Another form of distorted thinking (or “mis-blink“) that people can experience during times of change is imagining that just because they are feeling something strongly it must be true, irrespective of the evidence. This is called mistaking feelings for truth.
This is a circular train of thought that amplifies the effects of all the other mis-blinks by saying, “Because I am feeling this [mis-blink] so strongly, it must be true. So I feel worse. Which means [the mis-blink] must be even more true…”
This can lead to over-confidence and under-preparation: “Because I am feeling so good (/bad), that means I am bound to succeed (/fail), which means I don’t need to prepare.”
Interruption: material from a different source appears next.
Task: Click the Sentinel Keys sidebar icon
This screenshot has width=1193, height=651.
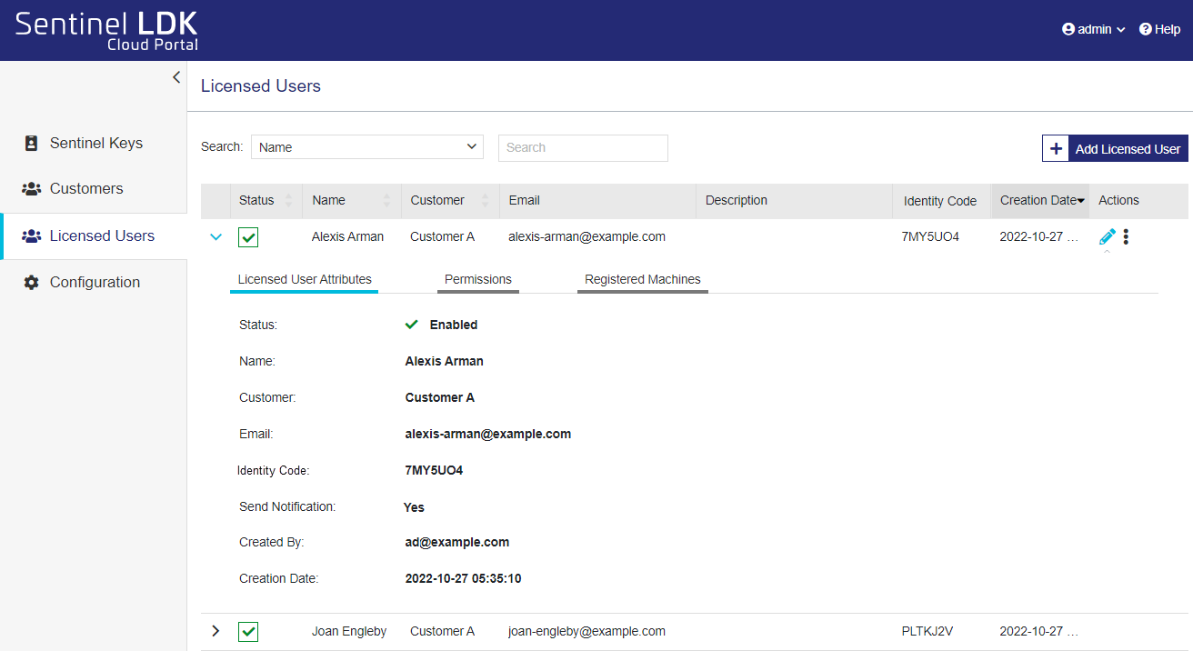Action: click(x=32, y=143)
Human beings are emotional creatures: emotions are what make our lives worth living. Without them there would be no joy, no love, no sports, art, movies, comedy, music, friends, lovers, partners. Emotions are what make us more than just robots and machines. So the problem here is not the feelings in themselves but the way that we interpret those feelings and then the actions that we take.
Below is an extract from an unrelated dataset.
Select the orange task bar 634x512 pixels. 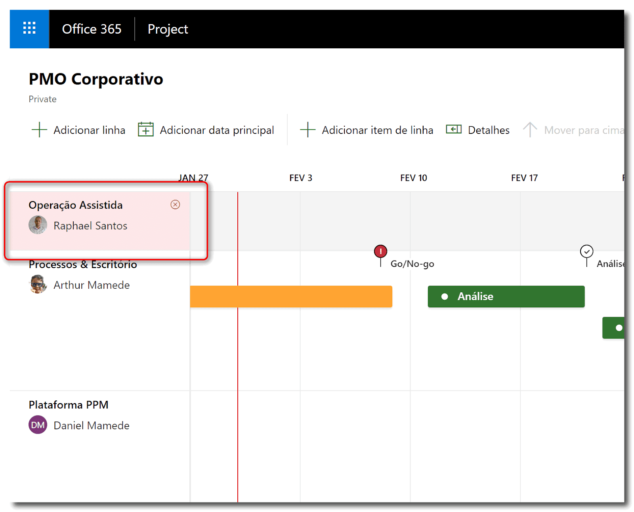pyautogui.click(x=291, y=296)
For example, in a crisis situation we might think, “I am feeling so upset about this situation I must be very weak.” But a more realistic thought would be: “I am feeling upset because something important has happened that I care deeply about it. This shows me my values and what is important to me. So I shall use these feelings to decide what action I am going to take to create what I want instead.”
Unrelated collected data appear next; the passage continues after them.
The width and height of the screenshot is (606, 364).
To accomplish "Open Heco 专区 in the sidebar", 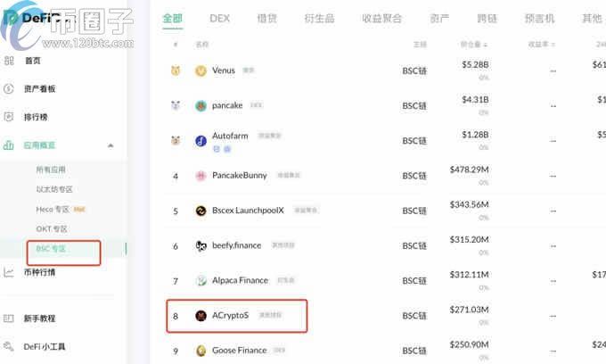I will click(x=53, y=210).
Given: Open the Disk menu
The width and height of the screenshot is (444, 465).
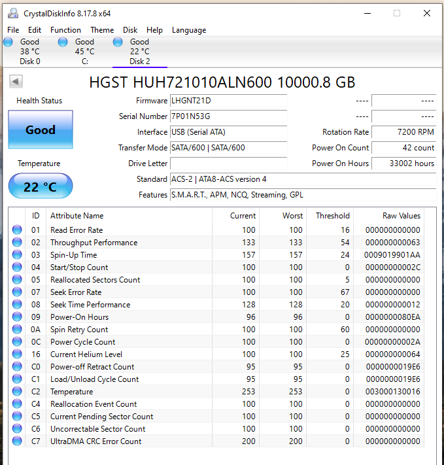Looking at the screenshot, I should pyautogui.click(x=130, y=30).
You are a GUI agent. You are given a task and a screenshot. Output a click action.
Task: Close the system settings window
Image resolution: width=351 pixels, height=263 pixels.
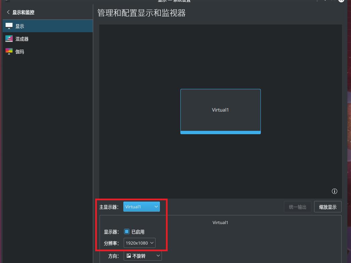click(x=341, y=1)
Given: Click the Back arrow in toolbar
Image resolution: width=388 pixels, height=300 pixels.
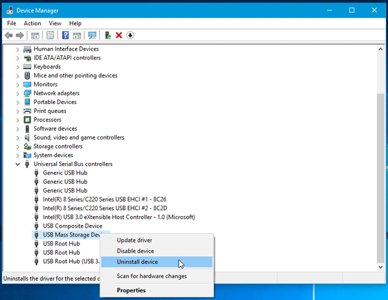Looking at the screenshot, I should tap(8, 35).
Mistaking feelings for truth only becomes a problem when we forget to look for supporting evidence for our feelings or when we forget that no matter what the situation is, we can always choose how we respond.
The tools in Chapters 2 and 3 will help us to expand on this. But for now, can you think of anyone who has taken actions based only on feelings, irrespective of facts? What kinds of results has that created? And can you think of people who take decisions based only on facts and not feelings? What results does that create?